I'm also not sure whether that's fully sufficient, since I never got it to work
(at least not with WiFi ;-) ). 
Also, it seems extremely driver dependent
to configure more complex stuff than magic packet (i.e. anything else is not in 
the normal
device manager GUI, but in the driver-specific options for each device). 

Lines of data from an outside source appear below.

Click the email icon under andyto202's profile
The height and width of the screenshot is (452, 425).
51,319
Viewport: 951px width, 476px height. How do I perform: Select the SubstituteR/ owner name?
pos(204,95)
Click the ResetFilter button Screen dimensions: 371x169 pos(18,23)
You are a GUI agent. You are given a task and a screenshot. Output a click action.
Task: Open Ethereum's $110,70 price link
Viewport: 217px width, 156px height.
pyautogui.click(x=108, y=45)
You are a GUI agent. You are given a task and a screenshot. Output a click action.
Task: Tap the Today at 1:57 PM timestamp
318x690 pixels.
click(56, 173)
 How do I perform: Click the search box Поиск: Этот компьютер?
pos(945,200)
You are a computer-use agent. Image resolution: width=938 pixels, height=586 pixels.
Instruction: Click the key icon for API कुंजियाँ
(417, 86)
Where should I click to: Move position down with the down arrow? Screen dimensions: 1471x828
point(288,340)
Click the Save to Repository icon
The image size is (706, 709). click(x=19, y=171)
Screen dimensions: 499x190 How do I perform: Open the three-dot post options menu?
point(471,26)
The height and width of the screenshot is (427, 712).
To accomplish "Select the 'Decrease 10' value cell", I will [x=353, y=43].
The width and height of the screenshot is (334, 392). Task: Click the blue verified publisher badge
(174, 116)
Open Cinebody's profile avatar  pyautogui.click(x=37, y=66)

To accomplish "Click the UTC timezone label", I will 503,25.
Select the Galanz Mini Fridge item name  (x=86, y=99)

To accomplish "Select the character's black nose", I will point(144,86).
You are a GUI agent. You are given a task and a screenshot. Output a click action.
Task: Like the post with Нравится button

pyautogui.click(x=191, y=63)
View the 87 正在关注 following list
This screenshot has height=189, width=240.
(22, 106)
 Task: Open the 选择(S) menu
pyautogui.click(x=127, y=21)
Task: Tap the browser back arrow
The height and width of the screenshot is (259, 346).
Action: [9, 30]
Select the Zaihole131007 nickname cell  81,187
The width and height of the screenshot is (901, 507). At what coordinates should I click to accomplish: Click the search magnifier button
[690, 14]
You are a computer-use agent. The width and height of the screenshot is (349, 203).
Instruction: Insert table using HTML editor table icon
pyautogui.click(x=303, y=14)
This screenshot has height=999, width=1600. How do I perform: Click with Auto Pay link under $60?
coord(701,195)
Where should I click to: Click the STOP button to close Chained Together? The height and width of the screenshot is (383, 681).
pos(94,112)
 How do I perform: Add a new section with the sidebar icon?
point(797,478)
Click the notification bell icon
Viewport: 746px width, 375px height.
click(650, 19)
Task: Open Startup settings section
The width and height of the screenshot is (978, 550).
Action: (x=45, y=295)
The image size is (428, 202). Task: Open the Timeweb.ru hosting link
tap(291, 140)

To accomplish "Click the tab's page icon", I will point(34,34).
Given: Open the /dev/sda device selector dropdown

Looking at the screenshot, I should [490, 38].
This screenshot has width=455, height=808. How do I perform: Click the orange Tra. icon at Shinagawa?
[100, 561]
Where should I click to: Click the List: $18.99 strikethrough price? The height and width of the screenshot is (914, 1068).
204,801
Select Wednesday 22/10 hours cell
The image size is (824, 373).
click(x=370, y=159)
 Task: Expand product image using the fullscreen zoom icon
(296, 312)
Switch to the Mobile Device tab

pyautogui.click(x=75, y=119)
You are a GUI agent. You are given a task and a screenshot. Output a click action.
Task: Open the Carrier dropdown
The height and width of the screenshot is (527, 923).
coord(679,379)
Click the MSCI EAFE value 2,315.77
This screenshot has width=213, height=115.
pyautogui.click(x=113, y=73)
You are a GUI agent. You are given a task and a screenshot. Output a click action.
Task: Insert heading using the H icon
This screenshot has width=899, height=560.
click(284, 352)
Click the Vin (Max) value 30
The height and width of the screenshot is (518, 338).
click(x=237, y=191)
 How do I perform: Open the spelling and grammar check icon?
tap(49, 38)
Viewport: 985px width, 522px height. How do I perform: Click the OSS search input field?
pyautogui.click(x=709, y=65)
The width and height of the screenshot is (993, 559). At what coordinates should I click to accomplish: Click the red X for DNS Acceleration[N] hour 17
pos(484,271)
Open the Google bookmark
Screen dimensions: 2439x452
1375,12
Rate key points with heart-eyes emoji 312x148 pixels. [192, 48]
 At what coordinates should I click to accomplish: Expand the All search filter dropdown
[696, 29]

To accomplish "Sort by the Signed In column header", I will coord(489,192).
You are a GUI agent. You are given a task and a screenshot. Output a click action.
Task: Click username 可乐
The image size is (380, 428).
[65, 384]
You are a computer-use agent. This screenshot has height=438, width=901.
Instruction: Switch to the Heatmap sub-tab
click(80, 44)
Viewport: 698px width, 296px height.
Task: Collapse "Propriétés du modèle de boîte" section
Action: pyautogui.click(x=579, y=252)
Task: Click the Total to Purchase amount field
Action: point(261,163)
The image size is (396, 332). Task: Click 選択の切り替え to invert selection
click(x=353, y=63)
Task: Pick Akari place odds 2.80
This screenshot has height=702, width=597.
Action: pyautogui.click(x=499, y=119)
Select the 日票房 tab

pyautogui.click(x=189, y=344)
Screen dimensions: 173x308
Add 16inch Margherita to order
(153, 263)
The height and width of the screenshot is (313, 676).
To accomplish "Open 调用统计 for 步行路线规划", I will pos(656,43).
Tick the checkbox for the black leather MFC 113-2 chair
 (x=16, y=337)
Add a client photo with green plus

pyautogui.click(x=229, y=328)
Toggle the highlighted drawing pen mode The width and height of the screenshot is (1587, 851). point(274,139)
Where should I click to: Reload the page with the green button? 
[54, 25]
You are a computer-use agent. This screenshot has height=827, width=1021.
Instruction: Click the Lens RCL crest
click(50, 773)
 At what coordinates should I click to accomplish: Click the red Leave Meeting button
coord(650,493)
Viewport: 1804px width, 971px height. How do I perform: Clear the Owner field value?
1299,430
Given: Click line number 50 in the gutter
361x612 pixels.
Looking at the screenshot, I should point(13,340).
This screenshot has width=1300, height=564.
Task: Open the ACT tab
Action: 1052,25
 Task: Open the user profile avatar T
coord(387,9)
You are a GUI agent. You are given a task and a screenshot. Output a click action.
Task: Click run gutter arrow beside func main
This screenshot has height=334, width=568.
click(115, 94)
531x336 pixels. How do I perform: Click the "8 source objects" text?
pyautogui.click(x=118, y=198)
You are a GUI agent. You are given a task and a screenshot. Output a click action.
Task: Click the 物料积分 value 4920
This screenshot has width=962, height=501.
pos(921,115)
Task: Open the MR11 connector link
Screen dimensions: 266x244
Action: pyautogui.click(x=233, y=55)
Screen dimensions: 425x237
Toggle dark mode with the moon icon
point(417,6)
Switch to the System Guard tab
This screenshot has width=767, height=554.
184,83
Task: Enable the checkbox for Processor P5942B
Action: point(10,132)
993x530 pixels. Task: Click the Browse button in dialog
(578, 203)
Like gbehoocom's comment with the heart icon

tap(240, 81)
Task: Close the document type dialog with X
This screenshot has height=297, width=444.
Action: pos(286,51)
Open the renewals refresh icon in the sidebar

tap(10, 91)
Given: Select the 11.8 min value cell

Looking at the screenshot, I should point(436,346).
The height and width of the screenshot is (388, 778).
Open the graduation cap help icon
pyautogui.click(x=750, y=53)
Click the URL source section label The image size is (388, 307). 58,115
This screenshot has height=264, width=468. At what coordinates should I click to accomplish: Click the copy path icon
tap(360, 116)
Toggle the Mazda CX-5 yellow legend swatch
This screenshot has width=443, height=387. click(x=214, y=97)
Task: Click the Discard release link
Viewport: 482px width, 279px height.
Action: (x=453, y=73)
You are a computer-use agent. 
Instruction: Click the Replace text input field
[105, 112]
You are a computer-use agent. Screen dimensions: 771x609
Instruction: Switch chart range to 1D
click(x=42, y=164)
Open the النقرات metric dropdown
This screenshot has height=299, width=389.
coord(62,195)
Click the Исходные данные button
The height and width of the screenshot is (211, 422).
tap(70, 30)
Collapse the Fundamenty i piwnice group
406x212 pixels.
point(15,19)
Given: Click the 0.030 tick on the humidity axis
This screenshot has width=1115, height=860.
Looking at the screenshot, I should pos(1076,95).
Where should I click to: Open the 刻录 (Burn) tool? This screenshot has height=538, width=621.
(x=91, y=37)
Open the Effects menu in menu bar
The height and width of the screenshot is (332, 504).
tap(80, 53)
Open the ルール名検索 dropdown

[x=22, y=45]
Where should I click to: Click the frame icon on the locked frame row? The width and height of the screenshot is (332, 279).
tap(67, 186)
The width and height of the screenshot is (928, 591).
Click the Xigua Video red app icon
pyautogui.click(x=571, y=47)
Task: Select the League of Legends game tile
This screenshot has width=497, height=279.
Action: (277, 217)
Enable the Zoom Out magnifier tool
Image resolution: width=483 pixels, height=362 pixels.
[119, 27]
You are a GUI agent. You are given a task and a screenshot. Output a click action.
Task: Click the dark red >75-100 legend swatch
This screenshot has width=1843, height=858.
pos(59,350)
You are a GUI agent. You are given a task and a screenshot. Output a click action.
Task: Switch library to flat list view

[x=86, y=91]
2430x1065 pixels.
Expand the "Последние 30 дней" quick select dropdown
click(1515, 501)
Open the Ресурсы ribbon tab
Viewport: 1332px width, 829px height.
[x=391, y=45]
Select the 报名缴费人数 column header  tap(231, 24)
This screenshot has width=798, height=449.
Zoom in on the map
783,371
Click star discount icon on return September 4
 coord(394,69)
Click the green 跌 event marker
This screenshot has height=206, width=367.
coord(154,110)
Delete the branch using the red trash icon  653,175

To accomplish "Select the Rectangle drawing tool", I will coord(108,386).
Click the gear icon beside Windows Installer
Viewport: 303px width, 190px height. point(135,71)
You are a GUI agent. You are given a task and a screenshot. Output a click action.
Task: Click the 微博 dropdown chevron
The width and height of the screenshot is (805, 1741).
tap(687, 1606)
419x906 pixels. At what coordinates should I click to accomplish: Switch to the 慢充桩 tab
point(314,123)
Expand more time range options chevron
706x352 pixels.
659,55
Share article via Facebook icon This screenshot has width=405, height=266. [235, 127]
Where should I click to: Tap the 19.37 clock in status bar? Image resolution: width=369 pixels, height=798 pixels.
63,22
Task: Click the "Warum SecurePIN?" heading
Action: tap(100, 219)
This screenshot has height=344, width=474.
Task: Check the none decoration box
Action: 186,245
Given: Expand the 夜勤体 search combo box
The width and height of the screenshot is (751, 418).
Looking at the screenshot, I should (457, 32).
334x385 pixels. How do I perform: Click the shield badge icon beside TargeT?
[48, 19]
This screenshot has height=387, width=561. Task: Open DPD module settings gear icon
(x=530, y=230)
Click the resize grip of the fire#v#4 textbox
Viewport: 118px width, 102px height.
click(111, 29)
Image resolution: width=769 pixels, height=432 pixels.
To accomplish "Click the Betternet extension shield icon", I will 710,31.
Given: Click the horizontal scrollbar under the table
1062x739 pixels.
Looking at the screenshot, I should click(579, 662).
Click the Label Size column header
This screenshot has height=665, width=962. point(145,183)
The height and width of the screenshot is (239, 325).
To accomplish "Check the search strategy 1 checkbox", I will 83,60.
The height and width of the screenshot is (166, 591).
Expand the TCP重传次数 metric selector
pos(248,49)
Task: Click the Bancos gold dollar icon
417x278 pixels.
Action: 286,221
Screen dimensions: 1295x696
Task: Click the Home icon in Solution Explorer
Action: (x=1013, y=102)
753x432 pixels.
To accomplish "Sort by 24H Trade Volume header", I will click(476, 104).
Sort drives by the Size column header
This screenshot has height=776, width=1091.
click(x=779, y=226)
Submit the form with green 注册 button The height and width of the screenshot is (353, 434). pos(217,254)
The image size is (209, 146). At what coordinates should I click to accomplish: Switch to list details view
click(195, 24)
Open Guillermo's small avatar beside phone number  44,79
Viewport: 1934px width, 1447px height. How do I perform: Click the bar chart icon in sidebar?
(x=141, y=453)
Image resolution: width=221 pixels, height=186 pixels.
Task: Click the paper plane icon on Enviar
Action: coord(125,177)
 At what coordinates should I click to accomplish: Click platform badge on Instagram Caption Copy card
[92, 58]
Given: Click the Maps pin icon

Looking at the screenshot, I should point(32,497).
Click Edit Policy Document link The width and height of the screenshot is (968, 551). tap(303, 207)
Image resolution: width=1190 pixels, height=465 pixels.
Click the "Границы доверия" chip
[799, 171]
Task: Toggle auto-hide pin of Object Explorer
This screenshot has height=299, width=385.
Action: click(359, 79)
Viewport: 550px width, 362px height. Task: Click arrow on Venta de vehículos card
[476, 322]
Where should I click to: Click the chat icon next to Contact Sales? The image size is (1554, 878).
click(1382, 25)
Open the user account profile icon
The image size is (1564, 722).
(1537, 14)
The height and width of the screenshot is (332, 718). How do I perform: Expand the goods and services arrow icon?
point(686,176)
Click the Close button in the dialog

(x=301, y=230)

>> So if it was a driver bug, it would have to be present both in
>> Windows and Linux drivers - but I guess it's just another case
>> of broken system firmware *sigh*. 
> 
> Agree, that seems rather unlikely. Unless there's some kind of "magic"
> setup that the UEFI wants, and the driver knows nothing about ... also
> seems unlikely though.
> 
>> And that's even though it's a pretty recent Clevo W230SD-based
>> machine (which I considered decently widespread)
>> with unlocked UEFI (so I see almost all options), but of course
>> nothing related to ACPI wakeup. 
>> But I guess widespread alone does not help ;-). 
> 
> Yeah, too bad. Want to ask the manufacturer for help? ;-)
I believe my Chinese is not good enough to contact the original manufacturer - 
and the W230SD is already not manufactured
anymore, I think (even though it still was current a year ago or so). 
I also doubt the German company which relabelled the Clevo barebone (Schenker) 
will care. 
The other laptop is >4 years old now, and an Alienware machine with dedicated 
GPU (only), so they probably did not care too much about any power saving / 
ACPI wakeup feature at all. 

But anyways, WoW-LAN for me would just have been a nice feature, but is not 
essential for survival. 

With cheap can-be-always-on-devices like a Raspberry Pi, I guess WoW-LAN in 
consumer-grade laptops is becoming less and less interesting. 
Also, I personally do not have a must-have usecase for it.